The history of Freemasonry is a mixture of myth, legend, inference, documentation, and imagination. It is usual, especially in those histories of the Craft written in England or under English influence, to begin Masonic history proper with the formation of the United Grand Lodge in 1717, which brought together four existing London lodges. Obviously, Freemasonry and Freemasonic lodges must have existed earlier; otherwise there would have been nothing to unite into the Grand Lodge. But of the earlier forms of those lodges and their practice, little heretofore has been documented.

David Stevenson, the author of The Origins of Freemasonry, is Professor of Scottish History at the University of St. Andrews. As a good Scotsman, he finds the origins of modern Freemasonry, not in England, but in Scotland more than a century before the formation of the English Grand Lodge. Even more interesting, he also finds those origins partly in the esoteric currents that swept Europe at the time of the Renaissance, thus linking modern Freemasonry with the Wisdom Tradition of the Gnostics, Neo-Platonists, Hermeticists, and others.

In the Middle Ages, skilled workers were organized into trade guilds, which served a number of purposes. They helped to regulate the trades by maintaining standards of competence among the workers and preserving the secrets of their crafts from interlopers. They provided religious, moral, and charitable reinforcement for their craftsmen. They served as social clubs. They developed ceremonies of initiation for newcomers. They developed mythical histories about the origins of their crafts.

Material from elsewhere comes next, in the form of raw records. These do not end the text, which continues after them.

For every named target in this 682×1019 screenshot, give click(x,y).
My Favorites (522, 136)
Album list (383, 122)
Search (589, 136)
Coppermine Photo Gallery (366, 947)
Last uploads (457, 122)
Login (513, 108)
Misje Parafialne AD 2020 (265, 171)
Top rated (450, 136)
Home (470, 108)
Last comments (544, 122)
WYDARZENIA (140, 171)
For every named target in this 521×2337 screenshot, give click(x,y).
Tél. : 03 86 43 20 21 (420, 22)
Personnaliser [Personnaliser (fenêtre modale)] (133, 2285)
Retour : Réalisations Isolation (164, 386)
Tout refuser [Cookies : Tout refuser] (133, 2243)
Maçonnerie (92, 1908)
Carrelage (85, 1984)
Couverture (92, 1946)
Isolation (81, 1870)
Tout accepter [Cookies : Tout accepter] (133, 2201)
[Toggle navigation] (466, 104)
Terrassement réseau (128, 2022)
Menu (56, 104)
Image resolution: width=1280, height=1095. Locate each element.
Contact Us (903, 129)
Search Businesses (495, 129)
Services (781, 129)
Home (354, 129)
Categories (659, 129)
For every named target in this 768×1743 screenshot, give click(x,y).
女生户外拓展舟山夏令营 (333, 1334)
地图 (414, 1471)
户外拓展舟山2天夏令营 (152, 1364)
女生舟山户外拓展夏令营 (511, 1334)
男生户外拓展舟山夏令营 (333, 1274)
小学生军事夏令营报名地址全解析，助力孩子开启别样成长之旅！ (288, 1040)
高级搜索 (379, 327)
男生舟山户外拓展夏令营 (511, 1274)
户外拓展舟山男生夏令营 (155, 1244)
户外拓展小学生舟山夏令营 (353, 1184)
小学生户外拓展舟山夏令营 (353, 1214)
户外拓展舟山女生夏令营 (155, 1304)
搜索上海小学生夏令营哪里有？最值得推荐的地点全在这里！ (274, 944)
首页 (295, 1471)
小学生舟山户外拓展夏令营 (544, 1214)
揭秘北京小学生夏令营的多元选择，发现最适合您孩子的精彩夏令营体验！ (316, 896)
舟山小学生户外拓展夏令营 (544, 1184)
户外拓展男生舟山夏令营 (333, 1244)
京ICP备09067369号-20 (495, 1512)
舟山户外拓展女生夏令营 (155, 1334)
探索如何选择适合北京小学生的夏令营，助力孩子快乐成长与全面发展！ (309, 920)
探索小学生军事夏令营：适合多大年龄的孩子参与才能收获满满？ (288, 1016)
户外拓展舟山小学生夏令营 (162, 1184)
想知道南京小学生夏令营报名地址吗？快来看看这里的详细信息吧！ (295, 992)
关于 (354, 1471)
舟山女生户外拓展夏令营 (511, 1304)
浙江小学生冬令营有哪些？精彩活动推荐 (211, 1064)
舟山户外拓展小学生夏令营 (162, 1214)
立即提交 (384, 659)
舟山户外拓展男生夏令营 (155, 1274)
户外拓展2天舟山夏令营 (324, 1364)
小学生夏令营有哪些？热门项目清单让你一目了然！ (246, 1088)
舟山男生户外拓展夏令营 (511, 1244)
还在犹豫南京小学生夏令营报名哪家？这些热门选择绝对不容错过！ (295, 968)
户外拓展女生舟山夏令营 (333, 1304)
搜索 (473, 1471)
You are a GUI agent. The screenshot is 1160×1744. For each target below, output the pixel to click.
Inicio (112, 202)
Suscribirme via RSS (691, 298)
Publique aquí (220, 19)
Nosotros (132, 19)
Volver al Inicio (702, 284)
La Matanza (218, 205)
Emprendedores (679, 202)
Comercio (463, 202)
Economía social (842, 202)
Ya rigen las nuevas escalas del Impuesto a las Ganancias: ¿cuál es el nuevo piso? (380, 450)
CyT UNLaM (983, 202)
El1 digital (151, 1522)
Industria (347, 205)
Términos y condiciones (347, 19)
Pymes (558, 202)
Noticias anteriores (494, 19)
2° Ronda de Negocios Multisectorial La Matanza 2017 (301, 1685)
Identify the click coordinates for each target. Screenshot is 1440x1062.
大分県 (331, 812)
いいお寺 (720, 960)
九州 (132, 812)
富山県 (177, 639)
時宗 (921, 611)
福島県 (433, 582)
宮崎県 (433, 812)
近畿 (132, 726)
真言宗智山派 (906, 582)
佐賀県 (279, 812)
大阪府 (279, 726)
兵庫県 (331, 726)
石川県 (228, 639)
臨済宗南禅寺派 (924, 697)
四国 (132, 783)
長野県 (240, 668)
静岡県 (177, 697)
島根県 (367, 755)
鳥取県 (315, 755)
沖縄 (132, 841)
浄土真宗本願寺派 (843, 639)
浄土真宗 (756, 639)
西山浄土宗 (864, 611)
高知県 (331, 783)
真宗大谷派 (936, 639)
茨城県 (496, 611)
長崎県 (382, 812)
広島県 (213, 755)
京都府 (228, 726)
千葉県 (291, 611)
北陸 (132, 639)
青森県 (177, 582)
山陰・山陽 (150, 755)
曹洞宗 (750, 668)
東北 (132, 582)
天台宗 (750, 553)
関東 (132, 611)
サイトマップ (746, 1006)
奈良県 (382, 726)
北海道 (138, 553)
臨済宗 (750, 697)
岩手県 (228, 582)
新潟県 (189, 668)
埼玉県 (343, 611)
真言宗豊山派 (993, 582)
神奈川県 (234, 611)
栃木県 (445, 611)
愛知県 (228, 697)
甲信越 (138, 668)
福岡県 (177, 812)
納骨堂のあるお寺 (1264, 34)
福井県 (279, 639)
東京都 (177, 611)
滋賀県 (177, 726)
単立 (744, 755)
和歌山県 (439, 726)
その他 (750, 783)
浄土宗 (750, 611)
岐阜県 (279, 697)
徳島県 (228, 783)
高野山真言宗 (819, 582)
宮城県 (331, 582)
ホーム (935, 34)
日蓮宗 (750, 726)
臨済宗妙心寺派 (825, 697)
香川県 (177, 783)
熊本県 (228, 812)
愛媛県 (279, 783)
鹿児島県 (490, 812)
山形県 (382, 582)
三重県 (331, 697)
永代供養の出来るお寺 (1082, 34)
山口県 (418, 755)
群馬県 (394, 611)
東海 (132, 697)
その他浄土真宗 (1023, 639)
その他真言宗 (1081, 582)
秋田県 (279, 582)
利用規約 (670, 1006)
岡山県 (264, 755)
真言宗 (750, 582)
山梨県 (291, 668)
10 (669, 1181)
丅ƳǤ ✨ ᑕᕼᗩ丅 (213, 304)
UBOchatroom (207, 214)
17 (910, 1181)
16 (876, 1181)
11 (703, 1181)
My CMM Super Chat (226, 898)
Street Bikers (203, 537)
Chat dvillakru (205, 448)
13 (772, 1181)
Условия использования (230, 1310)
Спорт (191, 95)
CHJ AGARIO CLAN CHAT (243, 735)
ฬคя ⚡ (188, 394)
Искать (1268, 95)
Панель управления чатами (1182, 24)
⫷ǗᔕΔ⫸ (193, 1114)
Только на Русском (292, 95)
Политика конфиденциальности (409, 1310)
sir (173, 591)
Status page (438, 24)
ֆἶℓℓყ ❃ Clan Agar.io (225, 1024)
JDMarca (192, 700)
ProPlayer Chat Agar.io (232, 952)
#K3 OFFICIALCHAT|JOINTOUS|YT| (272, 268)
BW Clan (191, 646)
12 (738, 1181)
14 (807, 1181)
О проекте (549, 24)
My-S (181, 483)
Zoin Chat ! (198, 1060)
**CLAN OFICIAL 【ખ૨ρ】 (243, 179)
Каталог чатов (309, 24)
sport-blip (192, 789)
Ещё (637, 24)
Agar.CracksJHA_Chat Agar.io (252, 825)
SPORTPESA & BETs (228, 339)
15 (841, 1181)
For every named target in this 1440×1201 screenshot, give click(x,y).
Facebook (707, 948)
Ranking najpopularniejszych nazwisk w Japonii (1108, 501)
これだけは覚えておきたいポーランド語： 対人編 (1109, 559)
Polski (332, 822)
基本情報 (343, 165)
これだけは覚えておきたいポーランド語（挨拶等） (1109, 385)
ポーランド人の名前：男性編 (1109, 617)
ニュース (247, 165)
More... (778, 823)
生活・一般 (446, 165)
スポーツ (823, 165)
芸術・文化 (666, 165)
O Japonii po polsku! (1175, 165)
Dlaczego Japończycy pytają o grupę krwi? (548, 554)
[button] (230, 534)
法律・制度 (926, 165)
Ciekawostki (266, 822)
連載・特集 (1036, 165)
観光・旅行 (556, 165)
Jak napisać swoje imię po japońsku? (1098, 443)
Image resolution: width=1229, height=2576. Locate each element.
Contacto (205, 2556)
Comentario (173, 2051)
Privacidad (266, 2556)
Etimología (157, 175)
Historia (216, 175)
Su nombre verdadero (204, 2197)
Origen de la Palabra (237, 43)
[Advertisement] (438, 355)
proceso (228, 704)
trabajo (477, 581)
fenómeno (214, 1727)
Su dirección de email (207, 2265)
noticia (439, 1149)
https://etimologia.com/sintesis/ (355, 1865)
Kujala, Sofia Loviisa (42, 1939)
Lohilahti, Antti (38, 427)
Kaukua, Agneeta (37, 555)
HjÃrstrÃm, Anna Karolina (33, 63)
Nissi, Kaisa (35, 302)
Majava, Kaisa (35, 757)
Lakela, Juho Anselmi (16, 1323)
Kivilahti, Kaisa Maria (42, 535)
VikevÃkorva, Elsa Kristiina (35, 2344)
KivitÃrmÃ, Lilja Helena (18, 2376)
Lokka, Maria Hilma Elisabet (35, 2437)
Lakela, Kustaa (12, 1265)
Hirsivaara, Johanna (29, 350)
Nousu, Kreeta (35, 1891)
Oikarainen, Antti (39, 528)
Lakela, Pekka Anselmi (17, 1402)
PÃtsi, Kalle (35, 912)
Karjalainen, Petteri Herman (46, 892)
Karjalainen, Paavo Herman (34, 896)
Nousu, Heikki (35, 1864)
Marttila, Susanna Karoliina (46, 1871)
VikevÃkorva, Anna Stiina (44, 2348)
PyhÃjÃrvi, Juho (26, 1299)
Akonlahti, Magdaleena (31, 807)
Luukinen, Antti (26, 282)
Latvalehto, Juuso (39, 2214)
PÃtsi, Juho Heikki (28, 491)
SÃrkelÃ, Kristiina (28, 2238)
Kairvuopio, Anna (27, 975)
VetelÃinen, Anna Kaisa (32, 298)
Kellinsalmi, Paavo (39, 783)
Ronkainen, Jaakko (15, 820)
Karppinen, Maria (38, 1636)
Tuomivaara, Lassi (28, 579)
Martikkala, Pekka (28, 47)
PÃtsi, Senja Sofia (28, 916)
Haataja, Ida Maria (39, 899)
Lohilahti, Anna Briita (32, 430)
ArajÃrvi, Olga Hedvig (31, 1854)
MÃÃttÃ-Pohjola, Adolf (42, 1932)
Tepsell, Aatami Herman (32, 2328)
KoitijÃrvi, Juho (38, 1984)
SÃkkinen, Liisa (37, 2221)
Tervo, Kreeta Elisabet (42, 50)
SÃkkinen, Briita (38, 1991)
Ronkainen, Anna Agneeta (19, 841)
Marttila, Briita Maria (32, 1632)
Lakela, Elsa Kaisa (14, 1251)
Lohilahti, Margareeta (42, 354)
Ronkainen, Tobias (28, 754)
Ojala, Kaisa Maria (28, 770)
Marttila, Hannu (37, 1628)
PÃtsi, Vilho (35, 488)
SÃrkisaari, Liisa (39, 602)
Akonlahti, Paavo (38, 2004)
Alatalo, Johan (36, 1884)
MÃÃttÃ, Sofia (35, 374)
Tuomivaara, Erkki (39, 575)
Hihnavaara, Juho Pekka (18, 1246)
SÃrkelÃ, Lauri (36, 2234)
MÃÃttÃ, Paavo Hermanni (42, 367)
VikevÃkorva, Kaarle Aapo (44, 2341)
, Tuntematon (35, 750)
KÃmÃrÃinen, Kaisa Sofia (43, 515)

Among the various trades, that of the stonemason was unusually suitable for an elaborate craft organization. Whereas most craftsmen were settled in a particular locality, stonemasons were traveling men, moving to sites where their skill was in special demand. Thus they had more need than most for the support of their fellows.

In addition to conventional guilds, which were bodies incorporated by a particular township, stonemasons developed a lodge system, not under municipal control. The early lodge structure was a building on a construction site probably for the use of stonemasons as a workshop, temporary living quarters, and social club.